Today was a new day, and I was a Witch with work to do and bills to pay.

“Hair Now, Gone Tomorrow, this is Celeste speaking!” chirped my blue-haired assistant from the front desk, her voice perkier than a caffeinated bunny rabbit.

I rolled my eyes and smiled despite myself. I might’ve been cranky, frustrated, and dangerously horny thanks to one stubborn-ass Bear Shifter who ruined me for adult toys, but I loved this place.

My shop. My sanctuary.

And I wasn’t going to let some moody man-Bear or evil Imp-familiar unravel me.

Not today.

I’d earned this life. I’d built this business.

I was Donatella Andrews, Witch of the Trifecta, protector of Castor’s Corner, and badass stylist to the supernatural stars.

I’d tamed Troll beards, Shifter manes, and the occasional possessed extension. I could handle this.

Even if this included complete cherry turnover withdrawal and a libido stuck on fuck or combust.

Because, yeah—I’d been skipping the bakery.

But someone—not naming that giant Bear-sized rock in my shoe right now—had sent me a dozen cherry turnovers with vanilla glaze and a sticky note that read:

When you’re ready to accept we’re mates, call me. But not until then, Honey. I can wait for you.

-Ryan

Smug. Assface.

I didn’t burn the box, but I thought about it. Instead, I ate all twelve pastries in one sitting, washed them down with half a bottle of Chianti, and rage-watched season one of Game of Thrones. Twice.

I still wasn’t over the Red Wedding.

But I was still not anyone’s forking mate.

Gold sparks flared at my fingertips again, heat rising behind my sternum.

Inhale. Exhale.

I wasn't mad because of what Ryan said. I was mad because a part of me believed him.

My magic did too, and it hated being denied.

But I wasn’t ready.

Not to be claimed, not to be tied to anyone, and sure as fork not to lose myself again in someone else’s shadow.

So when Celeste bounced over and announced, “The Chicky twins are here!” with a too-bright smile, I bit back a groan.

“Send them in,” I said through gritted teeth.

“Look what the—” Candice began.

“—cat dragged in,” Denice finished with a synchronized sigh.

“Nice to see you finally taking responsibility,” Candice continued.

“We thought stylists had to work to make money,” Denice added, pursing her wrinkled lips.

I smiled.

Sharp. Cold.

The kind of smile that said I could turn them into toads if I wanted.

“Ladies,” I greeted with a nod. “Here for your free weekly dose of passive aggression?”

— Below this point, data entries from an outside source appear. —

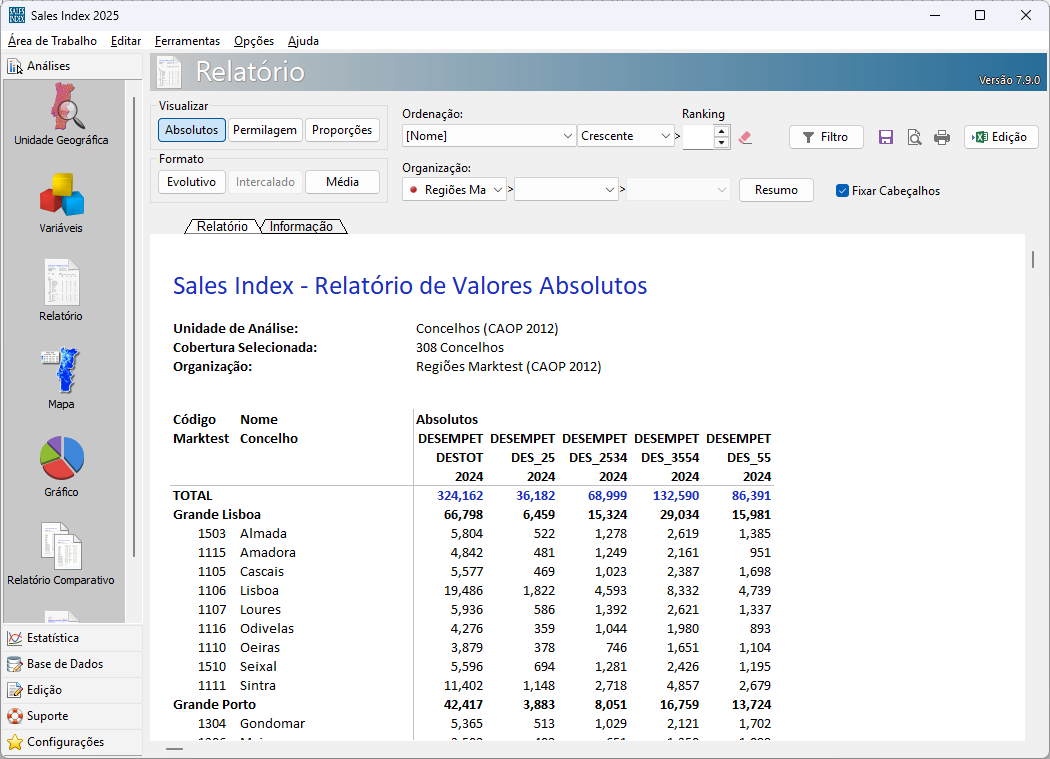Open the Crescente sort direction dropdown
The width and height of the screenshot is (1050, 759).
click(625, 136)
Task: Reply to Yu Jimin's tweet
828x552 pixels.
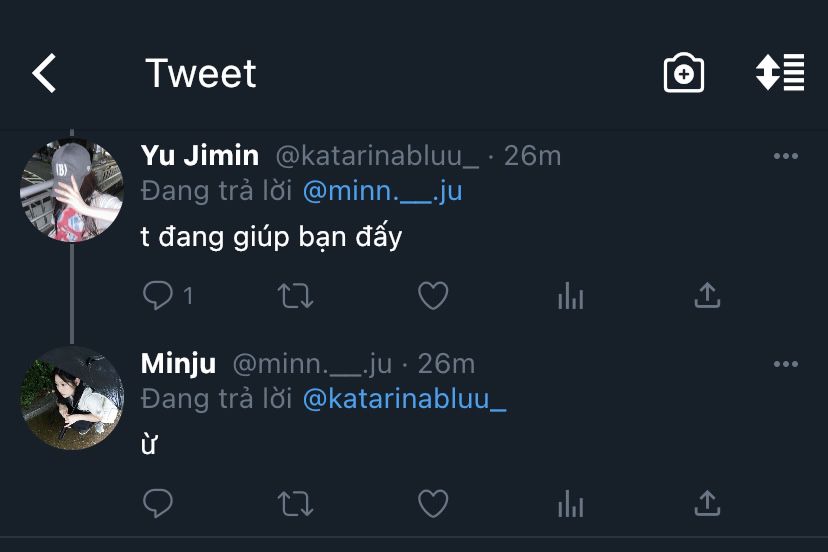Action: (159, 295)
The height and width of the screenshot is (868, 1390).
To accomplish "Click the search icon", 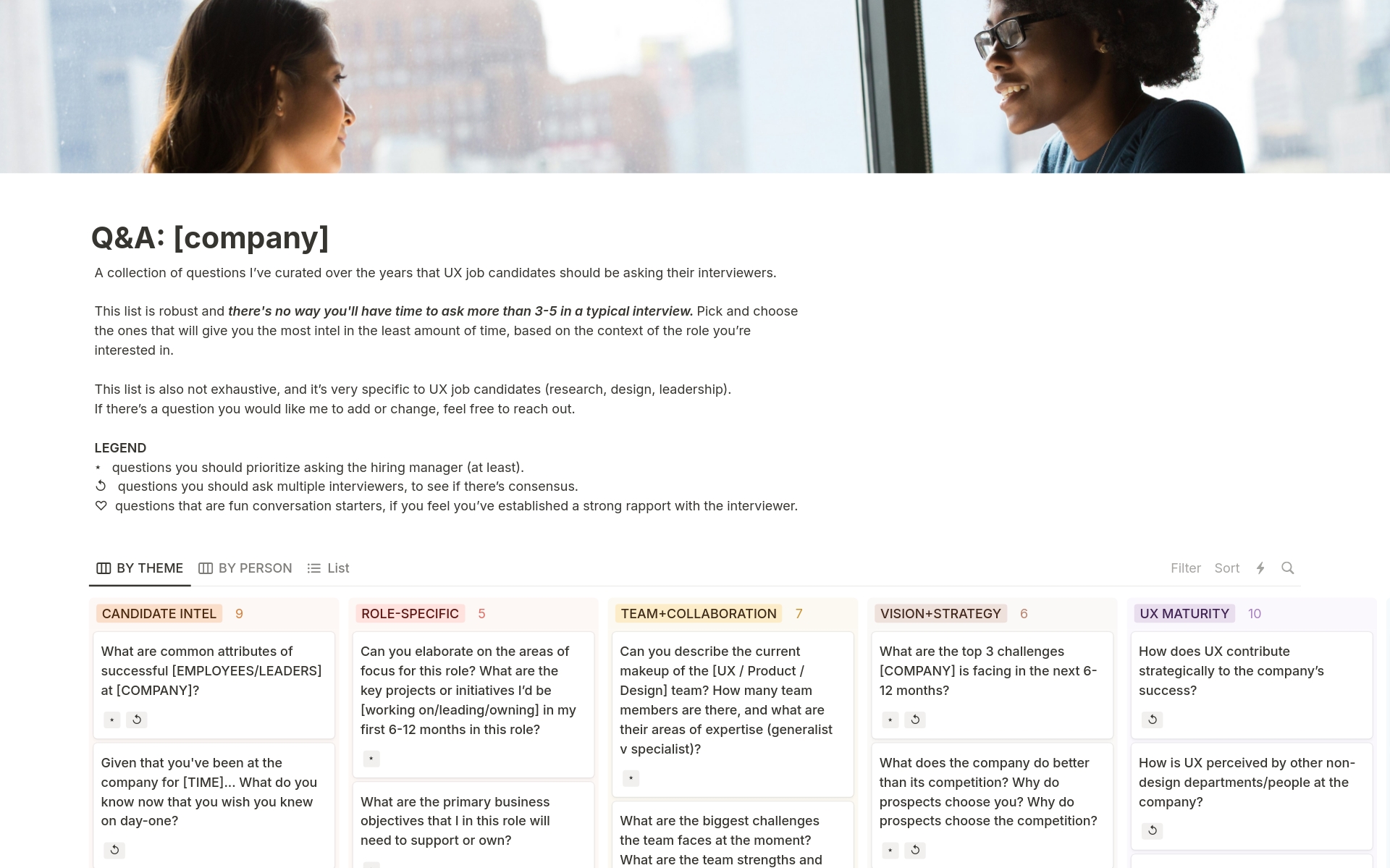I will point(1288,568).
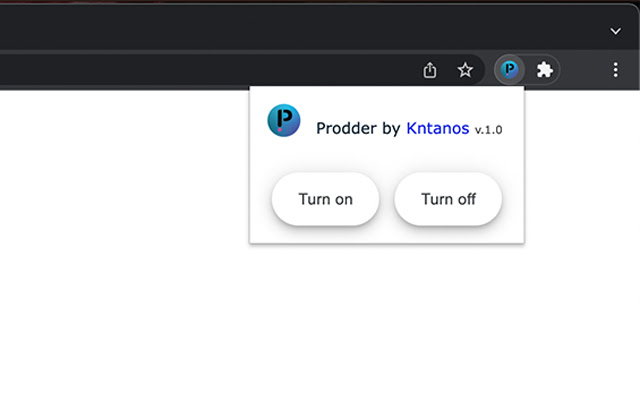Click the share page icon

coord(430,70)
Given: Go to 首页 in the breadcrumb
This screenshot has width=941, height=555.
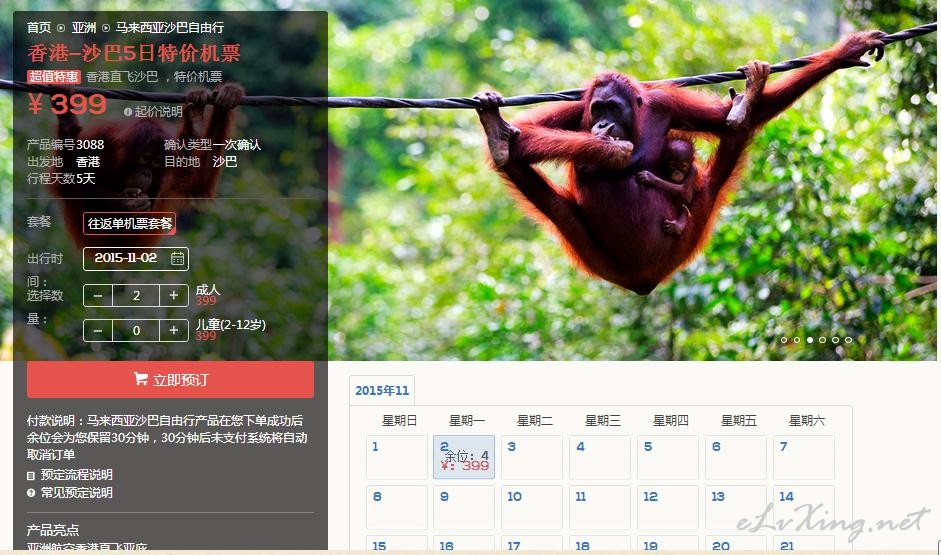Looking at the screenshot, I should (x=38, y=28).
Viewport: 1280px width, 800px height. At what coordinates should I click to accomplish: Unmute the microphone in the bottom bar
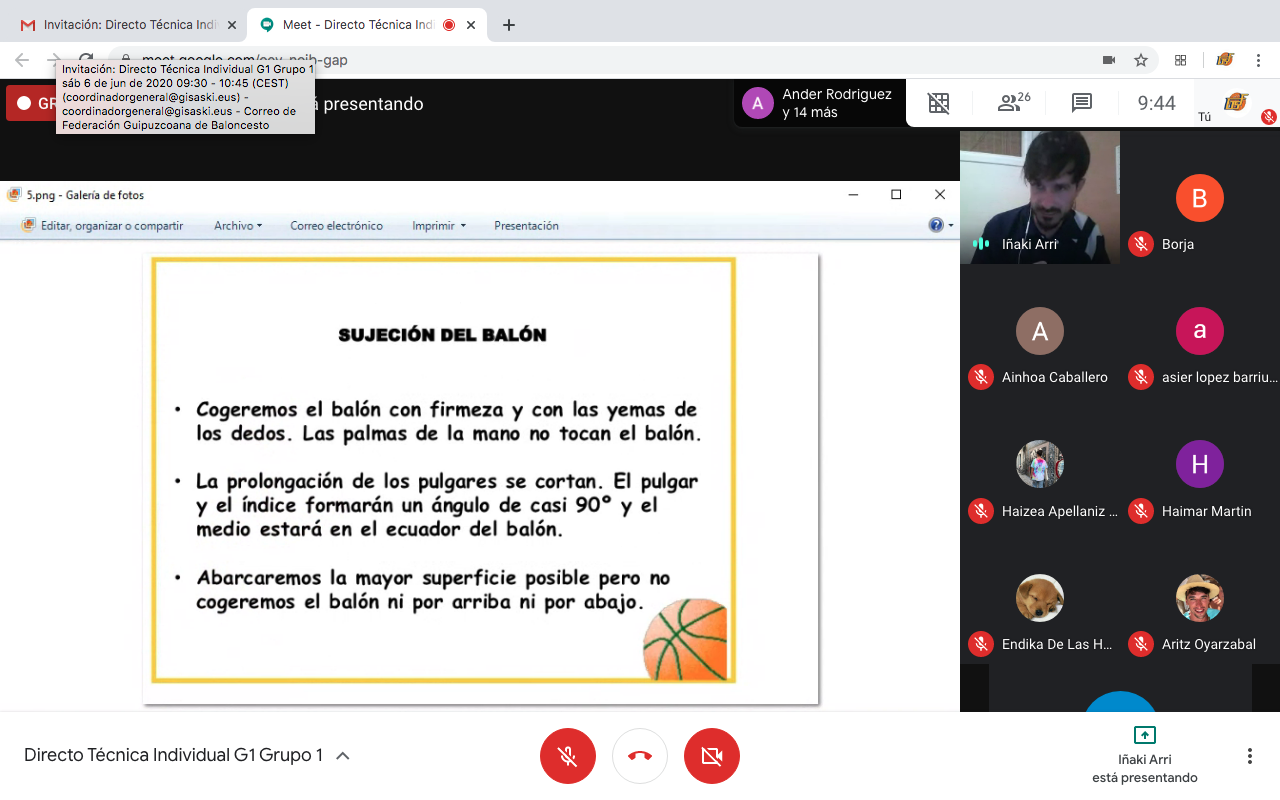coord(568,756)
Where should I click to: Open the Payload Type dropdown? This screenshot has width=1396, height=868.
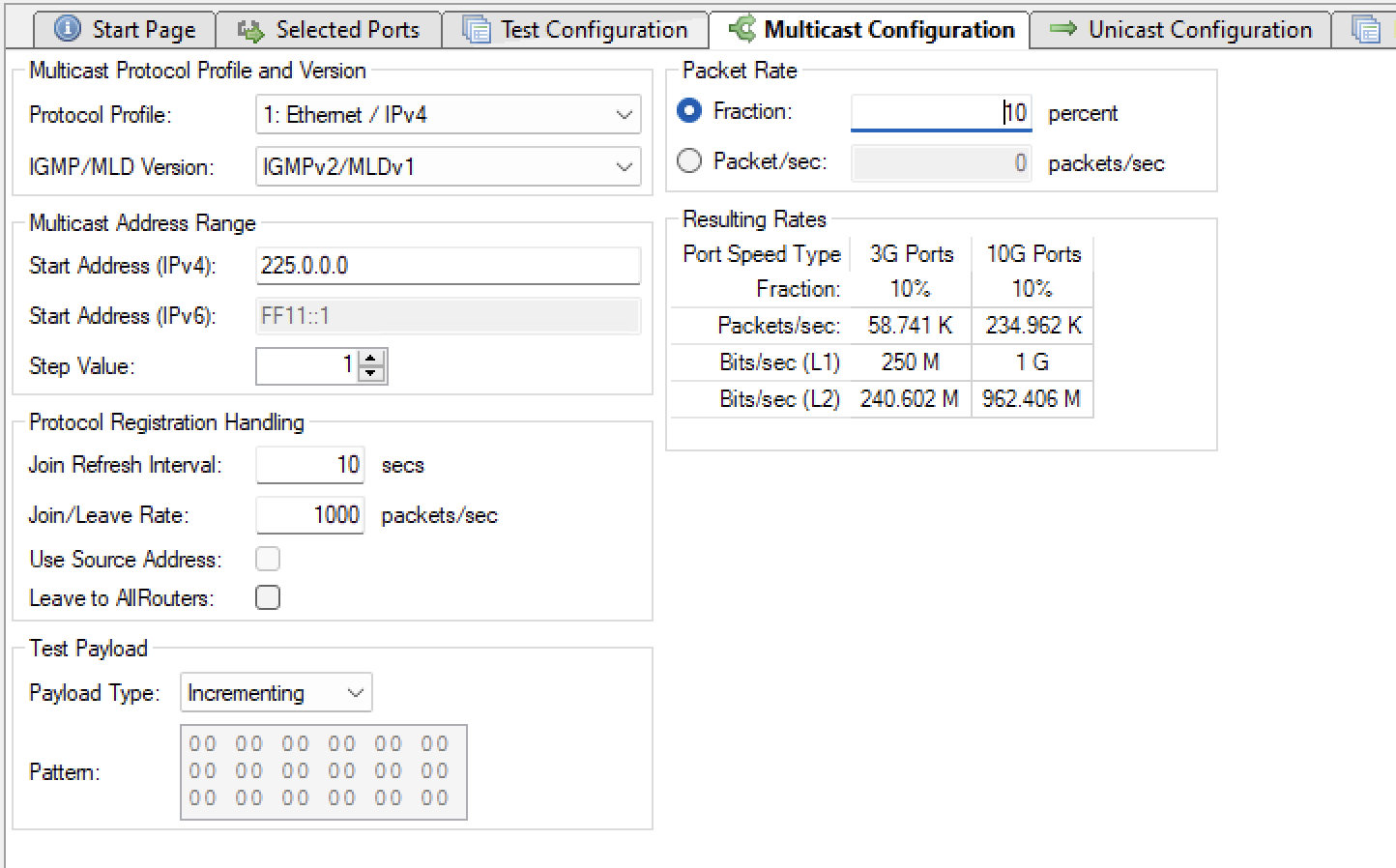[354, 692]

They gasped in unison. It was glorious.

Celeste choked behind the counter, pretending to cough.

“We’re only here—” Candice began.

“—because you messed up our hair—” Denice added.

“As usual,” Candice finished.

That was it. I’d had it.

“Really? Messed up, huh? Well, I see two perfectly styled, root-touched-up heads with not a gray in sight,” I continued. “Now, unless you’re here to book a real appointment—and pay for it—Celeste will schedule you for your monthly pedicure. Otherwise, I have paying clients coming in.”

“Well—”

“I never!” they huffed, clutching their matching mustard yellow handbags like they were about to be mugged.

“We’ll take our business elsewhere—”

“Until you apologize!”

Then, they walked out, taking eerily matching steps as they shoved through the door.

“Oh, sweet Hecate,” Celeste whispered. “That was amazing. You are a Goddess.”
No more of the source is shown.